In Greek myth, Prometheus was credited with the creation of man (sic) from clay. More importantly, Prometheus was punished by the gods for stealing fire, which the gods had reserved for themselves. Or stealing it back. To punish Prometheus, Zeus invented the first human female, Pandora. Pandora, like Eve, loosed evils upon the world in the Greek view of females.

Again, this myth shares aspects of the human creation story as told by Christianity, and enshrines misogyny as an attitude of the gods, not mere humans. This is what Wollstonecraft knew was damaging about this myth - looking to traditions of stone age beliefs to provide justification for second-class status for women in society - and, frankly, for hatred of women.

I have nearly always despised myths. When I read them, I thought they were horrid in their views of what would constitute a god. Those gods were identical to the human rulers who used them to justify their power.

I love the first 20 minutes of The Matrix.
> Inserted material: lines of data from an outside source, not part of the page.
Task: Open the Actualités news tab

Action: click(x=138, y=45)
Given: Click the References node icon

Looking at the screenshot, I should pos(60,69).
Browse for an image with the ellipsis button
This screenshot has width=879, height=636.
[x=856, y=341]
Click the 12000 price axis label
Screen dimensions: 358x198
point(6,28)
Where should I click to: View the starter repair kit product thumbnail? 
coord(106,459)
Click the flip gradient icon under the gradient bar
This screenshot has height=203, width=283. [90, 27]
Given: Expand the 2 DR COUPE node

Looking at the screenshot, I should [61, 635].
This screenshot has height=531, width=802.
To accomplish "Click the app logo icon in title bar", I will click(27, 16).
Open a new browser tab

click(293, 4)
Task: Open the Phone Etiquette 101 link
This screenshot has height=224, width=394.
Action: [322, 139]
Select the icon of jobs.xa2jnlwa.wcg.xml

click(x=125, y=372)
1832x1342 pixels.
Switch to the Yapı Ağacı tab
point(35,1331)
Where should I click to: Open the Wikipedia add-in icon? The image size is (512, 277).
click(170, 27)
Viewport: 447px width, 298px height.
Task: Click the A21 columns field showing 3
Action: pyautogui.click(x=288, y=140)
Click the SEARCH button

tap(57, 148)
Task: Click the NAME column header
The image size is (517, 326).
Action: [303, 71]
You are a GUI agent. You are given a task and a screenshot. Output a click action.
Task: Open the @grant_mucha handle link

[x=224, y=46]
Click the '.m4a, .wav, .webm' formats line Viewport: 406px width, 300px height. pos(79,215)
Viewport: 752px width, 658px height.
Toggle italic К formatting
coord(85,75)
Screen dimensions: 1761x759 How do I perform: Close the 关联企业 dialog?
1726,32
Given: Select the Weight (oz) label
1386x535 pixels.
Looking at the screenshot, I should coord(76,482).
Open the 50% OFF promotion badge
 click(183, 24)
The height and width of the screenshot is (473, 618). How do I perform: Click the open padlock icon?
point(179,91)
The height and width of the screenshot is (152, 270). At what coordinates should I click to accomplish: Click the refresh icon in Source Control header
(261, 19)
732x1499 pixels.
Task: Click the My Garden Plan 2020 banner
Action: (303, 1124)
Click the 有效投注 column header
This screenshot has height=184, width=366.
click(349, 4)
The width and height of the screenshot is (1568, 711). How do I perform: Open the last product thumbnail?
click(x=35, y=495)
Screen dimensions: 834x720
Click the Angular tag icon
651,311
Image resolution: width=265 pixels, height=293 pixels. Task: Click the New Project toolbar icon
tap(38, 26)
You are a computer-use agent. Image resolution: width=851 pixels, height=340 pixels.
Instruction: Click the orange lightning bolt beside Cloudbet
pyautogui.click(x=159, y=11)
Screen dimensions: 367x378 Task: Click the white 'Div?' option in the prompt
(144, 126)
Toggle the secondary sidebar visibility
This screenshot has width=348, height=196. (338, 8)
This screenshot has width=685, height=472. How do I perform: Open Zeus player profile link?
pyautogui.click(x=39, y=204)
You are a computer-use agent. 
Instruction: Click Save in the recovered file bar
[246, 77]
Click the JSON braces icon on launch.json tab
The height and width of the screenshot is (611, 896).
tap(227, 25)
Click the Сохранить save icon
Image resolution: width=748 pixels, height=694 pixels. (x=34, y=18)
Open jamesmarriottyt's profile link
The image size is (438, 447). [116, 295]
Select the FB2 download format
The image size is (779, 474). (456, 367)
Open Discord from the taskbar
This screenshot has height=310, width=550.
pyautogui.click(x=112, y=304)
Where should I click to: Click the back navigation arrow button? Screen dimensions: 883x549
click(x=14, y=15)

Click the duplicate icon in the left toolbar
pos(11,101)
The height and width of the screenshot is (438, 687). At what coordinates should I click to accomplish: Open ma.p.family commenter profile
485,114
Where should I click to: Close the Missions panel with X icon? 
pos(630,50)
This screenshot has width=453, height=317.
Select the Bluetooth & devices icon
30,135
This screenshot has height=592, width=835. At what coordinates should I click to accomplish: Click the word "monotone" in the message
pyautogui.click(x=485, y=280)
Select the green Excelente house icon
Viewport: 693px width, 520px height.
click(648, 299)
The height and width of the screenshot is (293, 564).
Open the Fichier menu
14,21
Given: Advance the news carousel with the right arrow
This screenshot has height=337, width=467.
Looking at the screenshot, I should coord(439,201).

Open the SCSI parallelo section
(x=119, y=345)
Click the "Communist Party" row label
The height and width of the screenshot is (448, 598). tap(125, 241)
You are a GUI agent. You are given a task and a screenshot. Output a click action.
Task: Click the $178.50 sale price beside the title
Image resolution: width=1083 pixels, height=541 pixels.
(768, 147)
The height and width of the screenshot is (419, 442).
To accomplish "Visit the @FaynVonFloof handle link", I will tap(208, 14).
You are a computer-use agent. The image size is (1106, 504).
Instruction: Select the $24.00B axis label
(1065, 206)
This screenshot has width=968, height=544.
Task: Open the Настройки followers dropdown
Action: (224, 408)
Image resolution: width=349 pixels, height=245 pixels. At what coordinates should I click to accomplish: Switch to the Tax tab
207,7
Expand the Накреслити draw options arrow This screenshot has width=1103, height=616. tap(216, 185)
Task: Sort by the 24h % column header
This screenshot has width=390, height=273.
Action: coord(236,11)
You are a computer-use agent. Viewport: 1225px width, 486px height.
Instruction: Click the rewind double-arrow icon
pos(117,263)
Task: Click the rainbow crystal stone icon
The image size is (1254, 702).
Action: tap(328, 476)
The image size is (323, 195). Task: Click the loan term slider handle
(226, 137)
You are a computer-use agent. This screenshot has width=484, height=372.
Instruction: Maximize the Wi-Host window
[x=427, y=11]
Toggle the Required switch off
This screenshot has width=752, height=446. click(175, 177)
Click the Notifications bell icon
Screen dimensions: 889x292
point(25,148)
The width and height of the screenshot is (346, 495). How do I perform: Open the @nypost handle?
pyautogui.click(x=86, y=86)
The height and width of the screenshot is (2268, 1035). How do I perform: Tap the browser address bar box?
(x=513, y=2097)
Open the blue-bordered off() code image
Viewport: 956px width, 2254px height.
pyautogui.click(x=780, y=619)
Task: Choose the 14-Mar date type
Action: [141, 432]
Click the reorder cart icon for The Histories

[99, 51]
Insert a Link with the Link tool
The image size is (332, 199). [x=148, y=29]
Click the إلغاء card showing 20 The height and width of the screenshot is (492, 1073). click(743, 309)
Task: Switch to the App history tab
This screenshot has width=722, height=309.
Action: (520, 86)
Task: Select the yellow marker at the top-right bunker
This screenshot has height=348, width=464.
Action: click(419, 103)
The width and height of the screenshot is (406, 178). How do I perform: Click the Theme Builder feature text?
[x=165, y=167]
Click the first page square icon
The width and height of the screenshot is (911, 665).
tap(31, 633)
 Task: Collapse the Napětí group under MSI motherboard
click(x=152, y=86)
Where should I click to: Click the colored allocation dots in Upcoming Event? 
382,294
After that, when it devolves into a story about "the one," I was so entirely disappointed that the filmmakers couldn't find a more interesting way to tell a story. "The one" is a story that always evolves around some male's belief that he is "chosen" and females exist to make this possible. yawn.

Imo, the reason society continually struggles with sexism is because myths are not deconstructed as the power-enabling tales that they are. Rather than view them as some universal signifier of human truth, why not recognize them as ways that "others" are constantly disenfranchised and then this action is justified.

Where are the buffalo women in the stories of other cultures?

Western European culture tried to obliterate the female with Zeus giving birth to a female who was the symbol of reason - so that male, not female, was identified with conferring this power.

I always thought this story was the epitome of hatred toward females, by males pretending to themselves that intellect was their domain.

Lint Head

(15,064 posts)
30. Seen them all and read his books. He was a wonderful thinker and philosopher.
Sat Mar 16, 2013, 04:53 PM
Mar 2013

His explanations of how religions became the things they are today is fascinating.